The Beginning and the End
My whole life was like a typhoon; totally out of control. No one around me wanted anything to do with me, so I felt utterly alone. I felt out of place and I just wanted to disappear; there was nothing left for me to hold onto in a place of sorrow. So I decided to do something about the emptiness I felt; I decided that I wanted to become the Hokage. But then I met this one guy; I hated him, and yet I wanted to be just like him. The village adored him, he had a lot of friends, and he had talent. He had everything I had ever wanted. So why in the end did I just want for him to be my friend? We were so much alike and yet so different, he was quiet while I was loud, he was considered cool and I was considered annoying, he was normal and I had a demon. But we didn't care; all we cared about was to reach our dreams, and in a sad way we kind of did. I found out a lot that devastating day; he really wanted to kill me, but not out of hate. He truly considered me a friend I finally realized what it felt like to have something like a brother. But the darkness consumed him and dragged him away, and I haven't seen him since.

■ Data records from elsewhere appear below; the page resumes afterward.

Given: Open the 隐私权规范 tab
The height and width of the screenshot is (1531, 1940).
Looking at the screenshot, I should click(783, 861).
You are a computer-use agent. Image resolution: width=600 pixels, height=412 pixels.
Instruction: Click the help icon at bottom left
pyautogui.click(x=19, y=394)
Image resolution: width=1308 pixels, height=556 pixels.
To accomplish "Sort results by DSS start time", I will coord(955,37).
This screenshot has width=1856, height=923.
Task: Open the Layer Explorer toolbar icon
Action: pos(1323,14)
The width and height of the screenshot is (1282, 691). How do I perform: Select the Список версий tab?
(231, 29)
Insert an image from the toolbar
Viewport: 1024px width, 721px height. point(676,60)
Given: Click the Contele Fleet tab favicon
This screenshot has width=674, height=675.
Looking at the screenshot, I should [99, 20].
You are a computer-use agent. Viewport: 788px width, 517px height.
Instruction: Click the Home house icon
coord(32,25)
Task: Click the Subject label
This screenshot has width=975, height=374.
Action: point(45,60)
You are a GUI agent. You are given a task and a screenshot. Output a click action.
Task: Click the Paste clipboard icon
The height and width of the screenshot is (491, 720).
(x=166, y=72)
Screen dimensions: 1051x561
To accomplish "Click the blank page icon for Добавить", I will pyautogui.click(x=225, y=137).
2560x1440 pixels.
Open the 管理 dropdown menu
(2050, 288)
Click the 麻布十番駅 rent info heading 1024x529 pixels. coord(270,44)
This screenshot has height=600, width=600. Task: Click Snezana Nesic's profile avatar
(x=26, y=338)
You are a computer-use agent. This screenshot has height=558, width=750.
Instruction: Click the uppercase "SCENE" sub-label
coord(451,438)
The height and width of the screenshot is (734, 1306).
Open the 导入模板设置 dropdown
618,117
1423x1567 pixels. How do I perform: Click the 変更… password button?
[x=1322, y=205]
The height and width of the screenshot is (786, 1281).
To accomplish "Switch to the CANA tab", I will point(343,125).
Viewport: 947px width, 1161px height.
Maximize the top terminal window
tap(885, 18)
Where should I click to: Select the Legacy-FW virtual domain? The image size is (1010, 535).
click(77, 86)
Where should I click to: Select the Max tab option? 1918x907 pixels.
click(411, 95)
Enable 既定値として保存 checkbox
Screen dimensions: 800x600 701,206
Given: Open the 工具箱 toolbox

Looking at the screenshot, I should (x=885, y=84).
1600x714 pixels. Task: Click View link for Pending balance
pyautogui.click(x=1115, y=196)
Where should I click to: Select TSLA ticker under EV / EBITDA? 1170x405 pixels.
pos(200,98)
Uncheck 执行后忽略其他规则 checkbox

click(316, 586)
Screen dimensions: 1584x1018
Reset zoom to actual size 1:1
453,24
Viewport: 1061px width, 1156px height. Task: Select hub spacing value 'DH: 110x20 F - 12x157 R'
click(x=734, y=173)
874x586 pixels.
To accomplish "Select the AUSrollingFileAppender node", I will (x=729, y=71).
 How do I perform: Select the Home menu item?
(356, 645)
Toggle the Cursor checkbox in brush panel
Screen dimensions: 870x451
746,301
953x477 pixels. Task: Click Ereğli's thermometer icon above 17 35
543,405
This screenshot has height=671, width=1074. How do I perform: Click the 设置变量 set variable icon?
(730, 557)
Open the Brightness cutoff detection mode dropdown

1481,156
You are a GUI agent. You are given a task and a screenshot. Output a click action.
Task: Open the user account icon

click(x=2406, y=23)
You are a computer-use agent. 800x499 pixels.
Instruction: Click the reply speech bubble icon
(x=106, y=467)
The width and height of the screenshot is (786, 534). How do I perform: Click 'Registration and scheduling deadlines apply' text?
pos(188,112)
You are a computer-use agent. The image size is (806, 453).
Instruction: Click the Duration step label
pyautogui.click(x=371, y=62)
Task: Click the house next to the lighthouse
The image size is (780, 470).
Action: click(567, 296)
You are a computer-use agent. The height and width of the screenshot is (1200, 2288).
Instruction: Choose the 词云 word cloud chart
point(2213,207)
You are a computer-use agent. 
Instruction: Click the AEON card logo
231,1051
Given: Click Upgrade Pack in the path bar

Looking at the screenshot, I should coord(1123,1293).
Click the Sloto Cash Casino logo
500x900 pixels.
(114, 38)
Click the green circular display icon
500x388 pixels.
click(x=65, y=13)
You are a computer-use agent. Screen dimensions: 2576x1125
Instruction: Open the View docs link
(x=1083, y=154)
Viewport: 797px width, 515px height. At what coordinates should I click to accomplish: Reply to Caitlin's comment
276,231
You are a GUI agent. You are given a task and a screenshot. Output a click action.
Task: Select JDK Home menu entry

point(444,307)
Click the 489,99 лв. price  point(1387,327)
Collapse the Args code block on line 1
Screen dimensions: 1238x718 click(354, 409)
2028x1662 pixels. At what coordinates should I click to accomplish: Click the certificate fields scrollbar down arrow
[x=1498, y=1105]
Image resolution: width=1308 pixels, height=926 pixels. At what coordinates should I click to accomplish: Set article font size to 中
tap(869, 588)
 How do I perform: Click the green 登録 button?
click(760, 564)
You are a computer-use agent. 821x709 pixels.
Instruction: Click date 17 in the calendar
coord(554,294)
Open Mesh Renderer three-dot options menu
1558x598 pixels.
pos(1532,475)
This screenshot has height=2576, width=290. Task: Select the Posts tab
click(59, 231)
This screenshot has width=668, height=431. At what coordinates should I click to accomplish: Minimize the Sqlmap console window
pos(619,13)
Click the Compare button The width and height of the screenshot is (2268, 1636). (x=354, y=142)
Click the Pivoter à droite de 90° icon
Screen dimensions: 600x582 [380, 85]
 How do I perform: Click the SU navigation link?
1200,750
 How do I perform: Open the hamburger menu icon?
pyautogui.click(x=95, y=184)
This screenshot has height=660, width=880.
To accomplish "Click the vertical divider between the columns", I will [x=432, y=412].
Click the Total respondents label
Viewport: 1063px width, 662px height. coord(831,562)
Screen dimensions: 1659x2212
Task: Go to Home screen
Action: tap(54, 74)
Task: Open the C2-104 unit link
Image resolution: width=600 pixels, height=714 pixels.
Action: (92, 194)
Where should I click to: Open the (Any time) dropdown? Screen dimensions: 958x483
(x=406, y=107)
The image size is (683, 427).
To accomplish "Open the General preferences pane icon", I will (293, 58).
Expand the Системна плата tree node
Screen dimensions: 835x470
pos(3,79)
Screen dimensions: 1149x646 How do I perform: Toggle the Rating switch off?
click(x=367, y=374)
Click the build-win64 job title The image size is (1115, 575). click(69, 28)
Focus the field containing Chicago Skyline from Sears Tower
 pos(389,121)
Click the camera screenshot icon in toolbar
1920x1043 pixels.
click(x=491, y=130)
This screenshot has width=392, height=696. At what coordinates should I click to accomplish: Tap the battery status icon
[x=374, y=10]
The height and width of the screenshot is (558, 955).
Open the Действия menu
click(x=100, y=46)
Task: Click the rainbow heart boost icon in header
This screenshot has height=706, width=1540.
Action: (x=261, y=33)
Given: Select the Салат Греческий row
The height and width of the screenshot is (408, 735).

That was a year ago and I still can't shake the feeling of dread. I had not only lost a friend but I had also lost a comrade of the village. I had promised to bring him back and I failed to keep that promise. My dream of becoming the Hokage seemed like it was getting further and further away every day. I had lost control of the demon the day I fought with him; that was something that I should have never done. If I would have just let my conscience slip away then the demon would have consumed me and used me; bending me to its will. Grandma Tsunade has been keeping an eye on me ever since; she won't let me train because she said that training would just make the demon stronger as well, but don't I want to get stronger if I hope to defeat Sasuke and bring him back?